Picture: From the movie "Trading Places"
Herbalife Ltd. (NYSE:HLF) is on tap to report its quarterly earnings on Monday and I expect it to be the most anticipated earnings release of the year. The company has been in the media for months after hedge fund manager Bill Ackman charged that Herbalife is a pyramid scheme with phantom customers - similar to Enron. According to research by economist Walter H. A. Vandaele, 97 percent of Herbalife's products are purchased for end-use consumption; therefore, it is not a pyramid scheme. That said, Herbalife has more pressing matters to address as it reports quarterly earnings on Monday.
Herbalife's Q1 2014 net sales of $1.26 billion grew 12% above Q1 2013 revenue of $1.12 billion. Average analysts' estimates are for net sales of $1.36 billion for Q2 2014; this equates to a 12% increase above Q2 2013 net sales of $1.22 billion, consistent with Q1 2014 results.
Analysts are expecting earnings per share of $1.57 for the quarter, a 17% increase over prior year results of $1.34 per share.

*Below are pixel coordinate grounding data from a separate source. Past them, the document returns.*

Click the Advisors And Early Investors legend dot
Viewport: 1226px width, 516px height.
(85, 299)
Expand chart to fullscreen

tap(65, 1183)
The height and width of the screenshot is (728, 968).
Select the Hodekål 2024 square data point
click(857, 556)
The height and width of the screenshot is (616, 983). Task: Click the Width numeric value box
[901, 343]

The company's Q1 2014 earnings declined 37% to $75 million ($0.74 per share) from the $119 million achieved in Q1 2013 ($1.10 per share). Operating income margin also declined to 10% of net sales in Q1 2014 versus 16% for the prior year. The key driver of the decline in earnings was a sharp increase in SG&A from $365 million (33% of net sales) in Q1 2013 to $502 million (40% of net sales) in Q1 2014.

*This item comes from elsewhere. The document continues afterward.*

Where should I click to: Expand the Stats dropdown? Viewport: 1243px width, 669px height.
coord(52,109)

The company has operations in six regions, of which South and Central America is one. The company's SG&A expense includes, but is not limited to, labor and benefits, sales events, professional fees, travel and entertainment, member promotions, occupancy, depreciation and amortization and foreign exchange gains and losses. Most of Herbalife's "sales to members" outside the U.S. are made in the respective local currencies. That said, the SG&A uptick was due primarily to an $86 million net foreign exchange loss related to the remeasurement of the company's Bolivar-denominated monetary assets and liabilities, $30 million in higher expenses related to China independent service providers and $13 million in higher salaries and benefits. Whether such foreign exchange losses will impact Q2 2014 results remains to be seen.

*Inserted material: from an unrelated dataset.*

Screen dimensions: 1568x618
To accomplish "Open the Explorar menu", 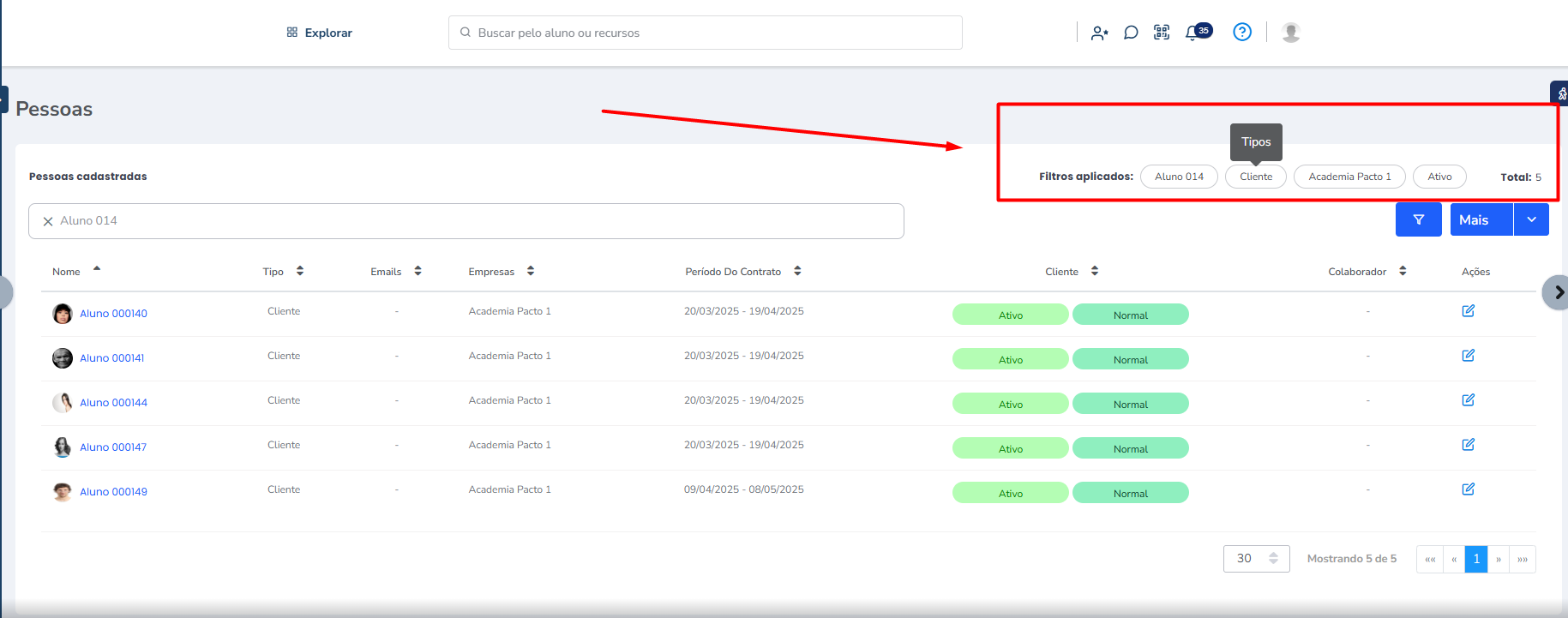I will 319,33.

Herbalife trades at 14.4x earnings, which is appropriate given the company's expected earnings growth. After having its business model and earnings questioned publicly by the hedge fund community, Herbalife must deliver on revenue and earnings expectations. If it repeats its Q1 2014 performance with a decline in earnings, I expect a strong sell-off of the shares after-hours.
Disclosure: The author has no positions in any stocks mentioned, and no plans to initiate any positions within the next 72 hours. The author wrote this article themselves, and it expresses their own opinions. The author is not receiving compensation for it (other than from Seeking Alpha). The author has no business relationship with any company whose stock is mentioned in this article.